Vento later learned that Mexican officials had been in communication with Hugo Perezcano, the Mexican nominee to the tribunal, during the arbitration. Officials included Orlando Pérez Gárate, who was lead counsel for Mexico on the arbitration and a senior Mexican trade official. He had first invited Perezcano to apply to Mexico to appoint him to future arbitration panels under different trade agreements and eventually confirmed Perezcano’s appointments.

The application judge had found that Perezcano’s conduct gave rise to a reasonable apprehension of bias, “compounded by the failure of both Perezcano and Mexico to disclose the offers and the related communications during the arbitration.”

However, the judge found that this “did not taint the Tribunal” and declined to set aside the dismissal. She found that “the reasonable apprehension that one member of a panel is biased does not necessarily ‘taint’ the award and the entire panel.” In this case, there were three people on the panel.

The judge noted that the events in dispute occurred over 20 years ago and requiring a redo of the arbitration would result in wasted time, resources and fees and would rely too much on witnesses’ faded memories.

Justice Grant Huscroft of the appellate court found that a reasonable apprehension of bias is a major violation of procedural fairness, and as such would mean that it is objectively reasonable to think that an adjudicator may not fairly decide on a dispute. A reasonable apprehension of bias undermines integrity and legitimacy of the adjudicative process, he ruled, compromising it irreparably.

“No matter what gives rise to a reasonable apprehension of bias, once the finding is made the adjudicator is disqualified. If a decision has already been reached, the decision is void,” he wrote, later adding that this principle is true for public law proceedings and he saw no reason why it should not also be the same for commercial arbitration.

“The decision to set aside an award does not depend on a demonstration that the participation of the disqualified member affected the outcome — that the disqualified member cast the deciding vote in a split decision,” he later added. “On the contrary, the bias of one member taints the tribunal.”

“The rationale is plain: it is impossible to know whether — or to what extent — the participation of a biased member affected a panel’s decision," he wrote. "It cannot be left to conjecture, nor can it be ignored by assuming that the presumed impartiality and independence of the other two members of the panel rendered it harmless.
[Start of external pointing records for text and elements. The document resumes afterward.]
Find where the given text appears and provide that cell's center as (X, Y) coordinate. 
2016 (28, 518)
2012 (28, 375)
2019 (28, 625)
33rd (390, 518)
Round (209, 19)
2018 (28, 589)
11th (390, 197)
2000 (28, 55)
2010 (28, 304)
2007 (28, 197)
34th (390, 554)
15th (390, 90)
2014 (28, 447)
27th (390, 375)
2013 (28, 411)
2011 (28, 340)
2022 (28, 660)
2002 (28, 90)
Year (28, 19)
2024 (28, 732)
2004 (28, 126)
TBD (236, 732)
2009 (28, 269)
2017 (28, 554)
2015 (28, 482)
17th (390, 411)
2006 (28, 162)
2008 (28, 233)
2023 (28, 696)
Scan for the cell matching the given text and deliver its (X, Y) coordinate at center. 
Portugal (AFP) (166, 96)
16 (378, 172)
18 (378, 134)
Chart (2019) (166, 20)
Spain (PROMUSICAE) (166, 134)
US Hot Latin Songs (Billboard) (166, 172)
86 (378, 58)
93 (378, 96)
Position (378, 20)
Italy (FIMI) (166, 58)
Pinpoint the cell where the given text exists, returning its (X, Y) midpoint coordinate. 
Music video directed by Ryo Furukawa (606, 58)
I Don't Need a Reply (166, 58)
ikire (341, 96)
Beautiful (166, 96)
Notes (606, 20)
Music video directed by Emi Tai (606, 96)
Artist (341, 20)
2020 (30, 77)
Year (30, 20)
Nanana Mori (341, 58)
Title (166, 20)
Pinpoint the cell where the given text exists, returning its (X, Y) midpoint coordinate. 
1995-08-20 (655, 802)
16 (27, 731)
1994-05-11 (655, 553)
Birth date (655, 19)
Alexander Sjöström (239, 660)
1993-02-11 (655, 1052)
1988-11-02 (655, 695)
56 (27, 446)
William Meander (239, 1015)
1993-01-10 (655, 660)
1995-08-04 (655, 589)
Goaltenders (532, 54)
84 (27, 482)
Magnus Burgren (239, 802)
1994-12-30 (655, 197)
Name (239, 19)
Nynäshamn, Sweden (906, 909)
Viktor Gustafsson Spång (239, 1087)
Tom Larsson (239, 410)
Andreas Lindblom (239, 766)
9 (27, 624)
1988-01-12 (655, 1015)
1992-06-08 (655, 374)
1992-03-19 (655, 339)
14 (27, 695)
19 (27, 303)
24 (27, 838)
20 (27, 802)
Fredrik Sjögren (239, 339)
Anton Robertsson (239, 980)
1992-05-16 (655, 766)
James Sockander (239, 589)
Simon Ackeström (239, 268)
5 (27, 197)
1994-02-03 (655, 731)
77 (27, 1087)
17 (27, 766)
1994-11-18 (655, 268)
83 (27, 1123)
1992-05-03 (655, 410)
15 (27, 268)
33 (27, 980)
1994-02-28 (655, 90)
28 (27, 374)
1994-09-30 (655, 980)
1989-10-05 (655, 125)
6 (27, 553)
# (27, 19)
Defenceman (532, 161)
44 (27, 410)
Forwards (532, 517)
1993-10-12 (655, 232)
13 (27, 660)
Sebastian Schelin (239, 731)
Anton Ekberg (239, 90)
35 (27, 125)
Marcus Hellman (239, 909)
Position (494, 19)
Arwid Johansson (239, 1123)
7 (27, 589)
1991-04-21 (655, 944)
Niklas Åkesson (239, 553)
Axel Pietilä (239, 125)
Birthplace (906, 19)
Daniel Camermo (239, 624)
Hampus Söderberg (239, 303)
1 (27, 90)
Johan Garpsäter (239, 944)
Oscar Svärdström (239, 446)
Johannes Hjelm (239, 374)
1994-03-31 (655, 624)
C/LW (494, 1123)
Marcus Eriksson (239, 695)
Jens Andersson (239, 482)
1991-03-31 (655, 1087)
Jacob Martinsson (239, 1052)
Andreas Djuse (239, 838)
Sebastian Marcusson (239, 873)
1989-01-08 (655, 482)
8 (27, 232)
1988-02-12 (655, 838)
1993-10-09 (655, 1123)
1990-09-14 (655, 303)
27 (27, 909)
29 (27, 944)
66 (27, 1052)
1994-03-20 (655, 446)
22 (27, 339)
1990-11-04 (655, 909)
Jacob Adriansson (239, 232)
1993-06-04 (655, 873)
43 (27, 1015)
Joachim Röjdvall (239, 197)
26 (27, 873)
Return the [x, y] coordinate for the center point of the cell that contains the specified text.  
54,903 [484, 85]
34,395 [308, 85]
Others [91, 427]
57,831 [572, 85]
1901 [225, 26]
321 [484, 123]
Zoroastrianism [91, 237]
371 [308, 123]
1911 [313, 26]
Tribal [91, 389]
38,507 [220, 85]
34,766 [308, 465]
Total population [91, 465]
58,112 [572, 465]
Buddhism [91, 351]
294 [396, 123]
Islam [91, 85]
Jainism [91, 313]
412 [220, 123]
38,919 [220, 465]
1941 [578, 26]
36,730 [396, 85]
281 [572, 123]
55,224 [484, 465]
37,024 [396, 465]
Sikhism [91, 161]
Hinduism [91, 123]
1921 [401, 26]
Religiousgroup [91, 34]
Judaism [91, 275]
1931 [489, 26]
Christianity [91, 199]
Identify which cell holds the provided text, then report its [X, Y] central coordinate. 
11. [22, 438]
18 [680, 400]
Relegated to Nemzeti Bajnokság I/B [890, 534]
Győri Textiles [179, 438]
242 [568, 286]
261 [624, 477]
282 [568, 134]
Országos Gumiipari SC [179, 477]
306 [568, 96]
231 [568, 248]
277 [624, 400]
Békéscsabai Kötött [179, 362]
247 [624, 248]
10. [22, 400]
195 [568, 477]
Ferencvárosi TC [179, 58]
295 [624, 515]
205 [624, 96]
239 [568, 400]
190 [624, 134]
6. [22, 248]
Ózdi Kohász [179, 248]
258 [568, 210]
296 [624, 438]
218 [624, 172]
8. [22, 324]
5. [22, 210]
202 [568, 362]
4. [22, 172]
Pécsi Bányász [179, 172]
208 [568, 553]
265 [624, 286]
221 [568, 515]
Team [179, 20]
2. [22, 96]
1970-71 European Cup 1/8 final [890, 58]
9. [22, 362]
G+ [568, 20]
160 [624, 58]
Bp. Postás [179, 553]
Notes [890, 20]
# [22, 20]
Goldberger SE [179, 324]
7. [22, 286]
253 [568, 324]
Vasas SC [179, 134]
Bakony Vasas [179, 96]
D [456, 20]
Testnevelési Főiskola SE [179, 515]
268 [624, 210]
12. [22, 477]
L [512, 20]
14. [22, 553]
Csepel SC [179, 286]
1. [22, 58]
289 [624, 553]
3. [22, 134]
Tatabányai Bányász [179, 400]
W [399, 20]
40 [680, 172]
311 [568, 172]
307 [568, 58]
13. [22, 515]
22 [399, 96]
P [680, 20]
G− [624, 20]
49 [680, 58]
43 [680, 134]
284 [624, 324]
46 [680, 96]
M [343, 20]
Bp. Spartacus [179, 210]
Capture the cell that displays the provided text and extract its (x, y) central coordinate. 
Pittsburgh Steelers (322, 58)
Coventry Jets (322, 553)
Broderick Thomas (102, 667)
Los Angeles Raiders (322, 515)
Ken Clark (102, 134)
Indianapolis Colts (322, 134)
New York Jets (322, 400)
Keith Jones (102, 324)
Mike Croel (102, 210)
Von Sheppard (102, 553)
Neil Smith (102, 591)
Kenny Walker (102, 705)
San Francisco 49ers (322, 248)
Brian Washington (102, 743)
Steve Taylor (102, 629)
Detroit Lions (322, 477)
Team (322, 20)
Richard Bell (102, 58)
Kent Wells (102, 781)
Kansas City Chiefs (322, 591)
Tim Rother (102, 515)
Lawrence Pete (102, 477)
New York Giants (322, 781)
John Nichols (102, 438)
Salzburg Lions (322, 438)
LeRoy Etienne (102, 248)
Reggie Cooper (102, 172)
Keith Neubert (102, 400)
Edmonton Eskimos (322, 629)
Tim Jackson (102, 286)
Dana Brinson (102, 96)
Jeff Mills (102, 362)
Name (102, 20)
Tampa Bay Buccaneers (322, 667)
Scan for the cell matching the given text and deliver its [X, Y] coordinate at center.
The parties to an arbitration are entitled to an independent and impartial tribunal, not simply the decision of a quorum of panel members who are unbiased.”

It was noted that Mexico had accepted that the court can set aside an award on the basis of a reasonable apprehension of bias.

The appellate court found that it was necessary for the tribunal decision to be set aside. Perezcano was part of the hearing, deliberation and decision-making process, and there was no basis to conclude that his participation was harmless," it ruled. Further, the participation of a biased member requires the decision to be set aside, regardless of the unanimity of the panel.

The Court of Appeal also found that the application judge erred in assuming the impartiality of the other two members in her decision to refuse to set aside the tribunal decision. It was not necessary for the appellant to establish that a majority of the tribunal was subject to a reasonable apprehension of bias in order for remedy.

“This result is unfortunate, to be sure, given the importance of finality and economic efficiency in commercial arbitration,” said Justice Huscroft. “But it is the only result that is appropriate in the circumstances. It is the only result that guarantees the integrity of the commercial arbitration process.”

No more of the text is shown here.